When Jesus breaks into our lives to rob us of our fear, He leaves behind something of great and lasting value, Peace. Three times in our gospel lesson Jesus says, “Peace be with you.” He who is the King of Peace gives the gift of Peace. This isn’t just the ordinary greeting like, “Hi.” Jesus greeting carries with it health, well being and all the gifts which God had for Adam and Eve in the Garden of Eden and added to them, for our benefit, is salvation.
When Jesus was born, the heavenly chorus praised God for bringing “on earth peace.” When Jesus entered into Jerusalem on Palm Sunday the crowds cried out, “Peace in heaven.” Through his life, suffering, death and resurrection, sin was defeated on earth and our warfare with God was ended. We await Jesus return to deliver the coup de grace to death which is defined as, “A deathblow delivered to end the misery of a mortally wounded victim.” In this case it’s a deathblow delivered to death itself, our mortally wounded enemy.

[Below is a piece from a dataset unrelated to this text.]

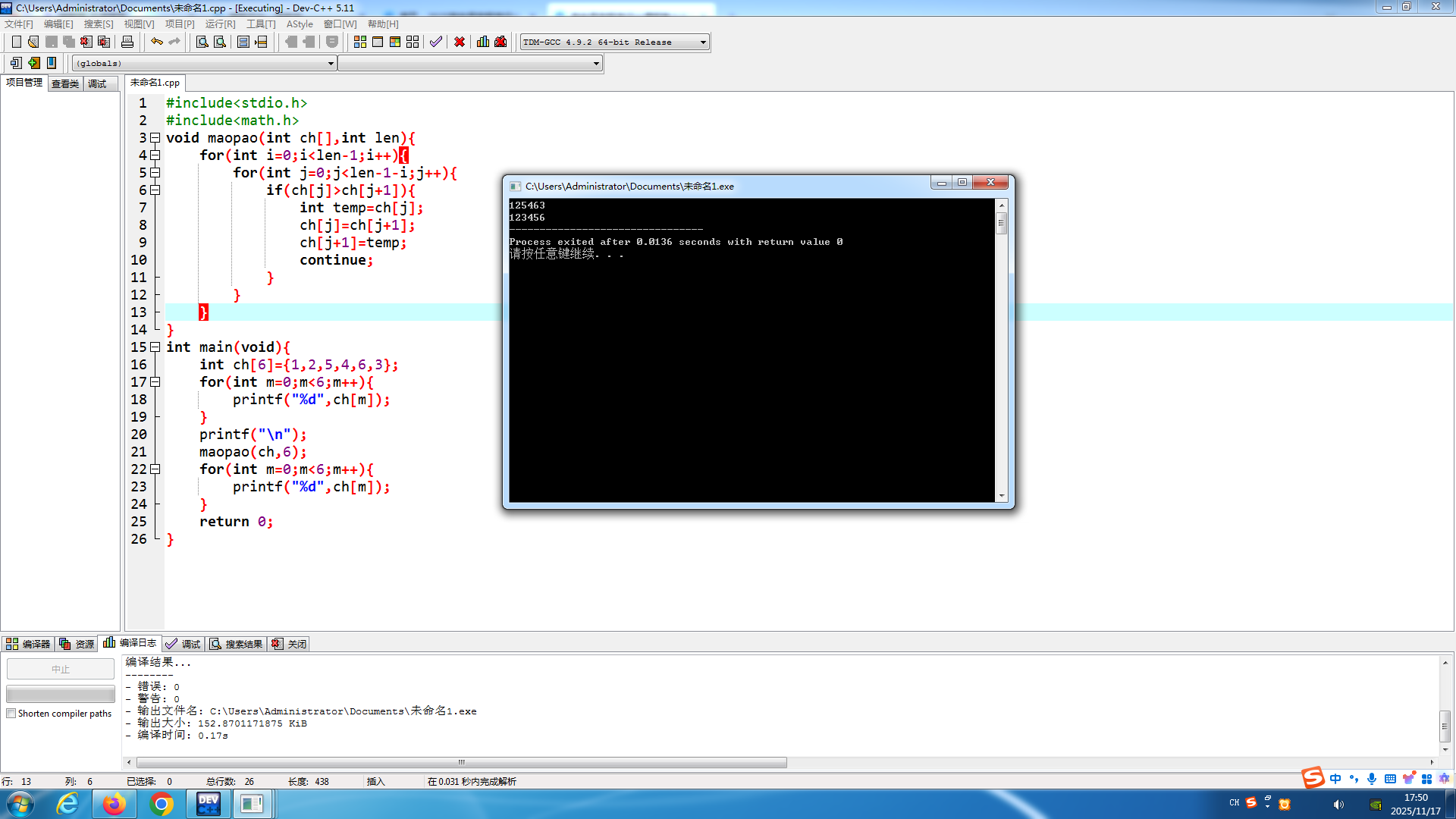The width and height of the screenshot is (1456, 819).
Task: Click the Undo arrow icon
Action: point(156,42)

Following his initial greeting of peace Jesus showed the disciples the marks of the cross on his hands and side. Then the disciples were glad when they saw the Lord. Jesus, who has completed in his suffering, death and resurrection the reason the heavenly Father sent him, now says “Even so I am sending you.” Jesus having robbed us of fear and given the gift of peace now commissions you and me to an ongoing mission to go in peace with the good news that releases people from their sins, just as we have been released from ours.
When God created the man of clay in Genesis he breathed the spirit of life into the figure and he became a living being. Now in the new creation Jesus breathes on his people saying, “Receive the Holy Spirit.” “If you release anyone from their sins they are released. If you fasten anyone’s sins upon them they are fastened.”
Marghanita Laski a secularist and novelist said shortly before her death in 1988, “What I envy most about you Christians is your forgiveness; I have nobody to forgive me.” Of course she did have somebody to forgive her. She had available to her the forgiving love of Jesus Christ through the same cross as you and I do.
Like blood at a crime scene, sin is not so easily scrubbed away. The one who sheds another’s blood may try to wipe out the evidence. But when the crime scene investigator arrives he or she is able to detect the presence of blood through a special chemical that glows in the dark when blood residue is present. That is the way that sin adheres to a person. Though Pontius Pilate washed his hands of Jesus’ death, he still had blood on his hands. Someone might say, “Sin, who me? I have no sin. That’s an old fashioned idea that you have no business foisting upon me.” But as we reminded ourselves at the start of the service, “If we say we have no sin, we deceive ourselves and the truth is not in us.” Then the conversation continued, “But if we confess our sins, God, who is faithful and just, will forgive our sins and cleanse us from all unrighteousness.”
That’s why Jesus barged in at Bethlehem garbed in human flesh. That’s why Jesus barged in on the disciples garbed in a resurrected body. That’s why he will one day barge back into our world and garb us in bodies fit for eternal life. May those who are so clothed be many. Break in and rob someone of their fears leaving behind the gift of peace in the release from sin.